**MATERIAL PROVIDED**
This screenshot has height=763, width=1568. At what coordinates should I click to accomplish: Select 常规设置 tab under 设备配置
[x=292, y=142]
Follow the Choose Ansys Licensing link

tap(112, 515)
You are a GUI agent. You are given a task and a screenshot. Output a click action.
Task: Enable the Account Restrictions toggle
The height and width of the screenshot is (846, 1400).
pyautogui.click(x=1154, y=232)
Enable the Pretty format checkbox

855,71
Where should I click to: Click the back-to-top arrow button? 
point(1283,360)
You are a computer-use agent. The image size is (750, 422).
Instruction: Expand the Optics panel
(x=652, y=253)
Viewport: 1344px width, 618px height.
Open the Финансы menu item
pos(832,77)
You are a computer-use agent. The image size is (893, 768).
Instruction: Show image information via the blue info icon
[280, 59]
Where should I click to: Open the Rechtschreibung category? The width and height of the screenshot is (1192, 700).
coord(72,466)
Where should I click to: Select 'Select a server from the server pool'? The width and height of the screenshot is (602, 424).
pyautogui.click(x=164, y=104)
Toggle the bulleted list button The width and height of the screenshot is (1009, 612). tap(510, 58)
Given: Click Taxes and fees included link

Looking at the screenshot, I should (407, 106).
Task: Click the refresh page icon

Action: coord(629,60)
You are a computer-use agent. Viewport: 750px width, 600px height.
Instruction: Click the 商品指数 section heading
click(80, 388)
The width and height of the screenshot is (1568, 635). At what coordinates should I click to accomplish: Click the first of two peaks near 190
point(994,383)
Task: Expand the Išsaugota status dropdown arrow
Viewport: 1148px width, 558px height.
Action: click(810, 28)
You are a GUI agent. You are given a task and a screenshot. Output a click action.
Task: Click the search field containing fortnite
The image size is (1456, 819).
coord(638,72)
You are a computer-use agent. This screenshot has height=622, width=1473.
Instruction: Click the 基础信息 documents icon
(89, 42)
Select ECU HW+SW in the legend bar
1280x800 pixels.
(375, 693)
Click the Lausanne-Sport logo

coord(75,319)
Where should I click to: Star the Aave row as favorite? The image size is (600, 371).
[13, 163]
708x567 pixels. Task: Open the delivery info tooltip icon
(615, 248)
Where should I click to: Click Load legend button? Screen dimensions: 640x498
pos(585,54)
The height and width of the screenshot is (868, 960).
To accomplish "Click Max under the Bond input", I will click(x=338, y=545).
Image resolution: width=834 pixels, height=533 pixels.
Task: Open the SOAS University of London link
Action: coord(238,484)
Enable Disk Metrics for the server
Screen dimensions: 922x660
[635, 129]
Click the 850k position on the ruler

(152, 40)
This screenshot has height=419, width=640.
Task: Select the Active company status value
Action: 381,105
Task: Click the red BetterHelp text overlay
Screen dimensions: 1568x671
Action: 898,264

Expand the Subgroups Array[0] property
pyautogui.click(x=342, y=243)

**WHAT NEEDS TO BE DONE**
Output nothing but the lines from the one that contains "Select ECU HW+SW in the legend bar" through the final line of the entries above, exactly as they appear.

**FINISHED EXERCISE**
Select ECU HW+SW in the legend bar
1280x800 pixels.
(375, 693)
Click the Lausanne-Sport logo

coord(75,319)
Where should I click to: Star the Aave row as favorite? The image size is (600, 371).
[13, 163]
708x567 pixels. Task: Open the delivery info tooltip icon
(615, 248)
Where should I click to: Click Load legend button? Screen dimensions: 640x498
pos(585,54)
The height and width of the screenshot is (868, 960).
To accomplish "Click Max under the Bond input", I will click(x=338, y=545).
Image resolution: width=834 pixels, height=533 pixels.
Task: Open the SOAS University of London link
Action: coord(238,484)
Enable Disk Metrics for the server
Screen dimensions: 922x660
[635, 129]
Click the 850k position on the ruler

(152, 40)
This screenshot has height=419, width=640.
Task: Select the Active company status value
Action: 381,105
Task: Click the red BetterHelp text overlay
Screen dimensions: 1568x671
Action: 898,264

Expand the Subgroups Array[0] property
pyautogui.click(x=342, y=243)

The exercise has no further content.